As Dylan boarded the second escalator down, he saw Julie coming up from the first-floor lobby. She was carrying several bags of bread sticks. He scouted her direction. "I just heard you got stuck with this. You need a hand?"
"This is craziness! Yes, I need help!" She said laughing as they passed, in opposite directions, on the escalators. "I left the pizzas in my car. I couldn't get it all at once. Let me put these in the conference room. I'll meet you down in the lobby. Thanks!"
Dylan waited by the empty reception desk of the corporate headquarters. He watched the escalator steps move, thinking of the earlier incident. Julie mumbled, breaking his concentration. "How in the world did he think I was going to carry ten pizzas?"
Dylan looked back and saw Julie balancing down the escalator with a look to him, her arms open wide. "Seriously, ten pizzas!" she animatedly exclaimed.
"And breadsticks," Dylan added, laughing out loud, holding the main front doors open for her.
"Mine is the green Jeep, over here. They're in my back seat. Thanks again for helping." Julie pointed to a two door, dark green, Jeep Wrangler, sitting half way down the second aisle.

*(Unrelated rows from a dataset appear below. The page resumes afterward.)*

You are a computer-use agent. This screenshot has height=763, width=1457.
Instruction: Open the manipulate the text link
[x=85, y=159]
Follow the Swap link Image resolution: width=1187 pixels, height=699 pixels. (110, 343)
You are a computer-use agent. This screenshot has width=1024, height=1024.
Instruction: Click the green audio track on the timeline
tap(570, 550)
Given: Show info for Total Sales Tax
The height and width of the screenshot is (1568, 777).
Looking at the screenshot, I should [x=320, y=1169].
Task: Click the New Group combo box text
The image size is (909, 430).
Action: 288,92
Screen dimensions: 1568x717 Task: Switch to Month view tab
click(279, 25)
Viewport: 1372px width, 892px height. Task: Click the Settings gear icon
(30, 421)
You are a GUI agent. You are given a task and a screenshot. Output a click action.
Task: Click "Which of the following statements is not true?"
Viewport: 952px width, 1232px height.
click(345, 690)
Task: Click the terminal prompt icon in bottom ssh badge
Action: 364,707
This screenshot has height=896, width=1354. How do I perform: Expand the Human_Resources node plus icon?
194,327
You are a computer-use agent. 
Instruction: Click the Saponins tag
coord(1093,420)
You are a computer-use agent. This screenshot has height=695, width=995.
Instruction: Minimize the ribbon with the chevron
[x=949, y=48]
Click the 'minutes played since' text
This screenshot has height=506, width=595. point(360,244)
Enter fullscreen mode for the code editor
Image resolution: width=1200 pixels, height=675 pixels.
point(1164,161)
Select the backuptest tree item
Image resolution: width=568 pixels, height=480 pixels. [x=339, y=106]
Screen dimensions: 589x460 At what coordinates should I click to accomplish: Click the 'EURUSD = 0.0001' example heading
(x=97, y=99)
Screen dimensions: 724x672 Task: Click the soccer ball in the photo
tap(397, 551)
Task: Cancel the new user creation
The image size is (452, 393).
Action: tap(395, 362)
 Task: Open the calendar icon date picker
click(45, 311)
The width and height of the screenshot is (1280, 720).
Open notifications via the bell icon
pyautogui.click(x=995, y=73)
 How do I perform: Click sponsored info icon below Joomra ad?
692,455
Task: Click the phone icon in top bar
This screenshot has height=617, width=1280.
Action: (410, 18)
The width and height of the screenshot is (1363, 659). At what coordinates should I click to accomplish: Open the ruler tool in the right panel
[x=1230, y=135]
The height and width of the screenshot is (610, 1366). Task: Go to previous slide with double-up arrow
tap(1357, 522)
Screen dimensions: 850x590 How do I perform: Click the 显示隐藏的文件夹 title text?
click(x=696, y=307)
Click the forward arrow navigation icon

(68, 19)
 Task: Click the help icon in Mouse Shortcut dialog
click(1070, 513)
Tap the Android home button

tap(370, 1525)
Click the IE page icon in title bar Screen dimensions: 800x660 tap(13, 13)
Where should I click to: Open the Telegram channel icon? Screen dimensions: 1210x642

"No way, that's your car?" he remarked.
"Why?"
"We both have Jeeps, kind of weird I guess." His mind was still obsessing about the time altering, light blinding, escalator episode of 40 minutes earlier.
Dylan leaned into the back seat on the passenger's side, while Julie unloaded behind the back-driver's seat. As he pulled his pizza boxes, he glanced at her dash. "Okay I have one of these, and it doesn't look like this. What's different?" he said aloud to himself as much as asking Julie.
"It's in kilometers. The speedometer reads kilometers, not miles per hour." Julie told him, seemingly embarrassed her car was different. "I'm Canadian. It's my dad's old car. We brought it down here when we moved a few years ago. I got stuck with it and its stupid kilometers."
Dylan reassured her. "No, that is so cool. I lived in Canada when I was really little. What part are you from?"
Julie was beyond surprised at his revelation. "Calgary, how about you?"
"Okay, that's where the coincidence ends. I was in Nova Scotia, so like, way on the other side." He motioned and tried to balance the pizza boxes while pushing her Jeep door shut.
Julie was stunned at meeting someone from her homeland. As they began to return to the office building, she continued the conversation. "So, how old were you when you lived there?"
"I guess I was maybe six or seven when we came to the States. I remember elements of Canada, but mainly generic memories. How about you?" He asked her, again holding the main building, front entrance, glass doors open for her.
YOU ARE READING
Twinkle Fiddles
RomanceNow Available in Print ... This novel touches on raw emotions of what it's like to be alone and to be ignored, to have the support of family and friends, and the meaning of unconditional love. The story revolves around a pair of millennials. Their...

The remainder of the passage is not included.